The results showed a surprising confluence between certain markers and brain disease. Segments of human microRNA associated with infection, and proteins expressed by the parasite, were found not only in children with severe toxoplasmosis, but also in adults with Parkinson’s and Alzheimer’s disease.
There was also evidence that T.gondii proteins interfered with the signaling function of gamma-Aminobutyric acid, which plays in a role in dampening epilepsy.
“We suspect it involves multiple factors,” says McLeod.
“At the core is alignment of characteristics of the parasite itself, the genes it expresses in the infected brain, susceptibility genes that could limit the host’s ability to prevent infection, and genes that control susceptibility to other diseases present in the human host.”
When it infects other species, T. gondii is known to facilitate its own life cycle by affecting behaviour in its host.
For instance, it causes rats and mice to lose their innate fear of the smell of cat urine, thus placing them in greater danger of being eaten. This process facilitates the transfer of the parasite into a fresh host.
A 2016 study, published in the journal Current Biology, found a similar effect in chimpanzees.

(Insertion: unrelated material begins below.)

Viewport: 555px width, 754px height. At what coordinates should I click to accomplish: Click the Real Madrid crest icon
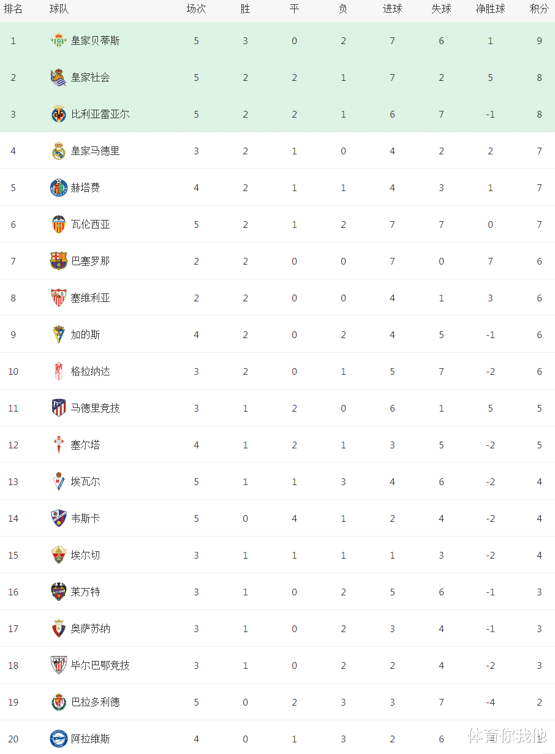59,151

Infection caused them to lose their fear of leopard pee.
In humans, T.gondii infection has been associated with less hazardous behavior changes, such as decreased reaction times and loss of concentration.
McLeod and colleagues, however, also found that the parasite altered the function of 12 different types of olfactory receptor in the brain – indicating that it is also capable of driving our own species to dismiss urine-based signals of predator danger.
All up, the research implicated T. gondii in modifying the functions of 1178 human genes, many of them associated with various cancers.
“This study is a paradigm shifter,” says co-author Dennis Steinler at Tufts University. “We now have to insert infectious disease into the equation of neurodegenerative diseases, epilepsy and neural cancers.”